Figure 6.. BMP9 limits PTEN phosphorylation and AVM formation via CK2

(A) Western Blot analysis of HUVECs transfected with CTRL or SMAD4 siRNA for 60 hours and treated with 10ng/ml of BMP9 for 2 hours in serum free medium. (B) Quantifications of pAKT (S473) and pPTEN (Ser380/Thr382/383) levels normalized to total AKT and total PTEN, respectively. (C) Expression analysis of CK2A2 and LKB1 genes by qPCR in HUVECs transfected with CTRL or SMAD4 siRNA and treated or not with 10ng/ml BMP9 for 45min. (D) Western Blot analysis of HUVECs transfected with CTRL or SMAD4 siRNA for 60 hours and treated with 10 μg/ml of CK2 inhibitor (CK2i) for 2 hours. (E) Quantifications of pAKT and pPTEN levels normalized to total AKT and total PTEN respectively. Error bars: s.e.m., ns- non significant, *P<0.05 ***P<0.001, Two-Way Anova. (F) Schematic representation of CK2 inhibition in Smad4^iΔEC;mTmG P6 mice. Arrowheads indicate intra-gastric injections of 100μg Tx at P0-P2 and injections of CK2 inhibitor at P3-P5. (G, H) Labeling with anti-GFP and IB4 (white) of retinal flat mounts from Smad4^iΔEC;mTmG mice treated with vehicle (DMSO) (G) or CK2i (H). (I) Quantification of the AVM number in DMSO versus CK2i treated Smad4 ^iΔEC;mTmG P6 mice. (J, K) Anti-pS6 (white) and IB4 (red) staining of retinal flat mounts from Smad4^iΔEC treated with DMSO (J) or with CK2i (K). (L) Quantification of the percentage of pS6+ vascular area per field of view in Smad4 ^iΔEC treated with DMSO or CK2i. (M, N) Anti-cMYC (white) and IB4 (red) staining of retinal flat mounts from P6 Smad4 ^iΔEC treated with DMSO (M) or with CK2i (N). (O) Quantification of the number of cMYC+ nuclei per 100μm vessel length in the vascular plexus in Smad4^iΔEC treated with DMSO or CK2i. White arrowheads in (G, J, M) indicate AVMs. n are indicated in each graph. Error bars: s.e.m., ns-non significant, *P<0.05, **P<0.01, Mann–Whitney U-test. a: artery, v: vein. Scale bars: 100μm.

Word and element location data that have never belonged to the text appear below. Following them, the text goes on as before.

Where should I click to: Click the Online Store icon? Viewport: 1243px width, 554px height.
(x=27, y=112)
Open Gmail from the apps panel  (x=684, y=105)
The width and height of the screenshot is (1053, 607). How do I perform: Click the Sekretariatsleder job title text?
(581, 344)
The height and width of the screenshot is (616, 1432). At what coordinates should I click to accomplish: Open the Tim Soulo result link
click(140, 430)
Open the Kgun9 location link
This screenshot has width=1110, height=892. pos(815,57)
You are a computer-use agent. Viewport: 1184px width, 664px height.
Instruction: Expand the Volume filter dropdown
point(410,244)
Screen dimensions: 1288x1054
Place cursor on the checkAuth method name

Figure 7.. Model for SMAD4 function downstream of BMP9/10

(A) BMP9/10 binding to endothelial ALK1 activates SMAD4 to inhibit (directly or indirectly, dashed line) the expression of CK2, which phosphorylates PTEN. Via this mechanism, SMAD4 counteracts flow-induced PI3K-AKT signaling to maintain a quiescent endothelium. (B) Blocking SMAD4 signaling results in increased CK2 expression, in turn leading to increased PTEN phosphorylation and over activation of flow-induced PI3K-AKT signaling, which results in AVMs characteristic of HHT-JP. CK2 or PI3K inhibition or genetic deletion of Akt1 prevent AVM formation in Smad4 ^iΔEC vessels.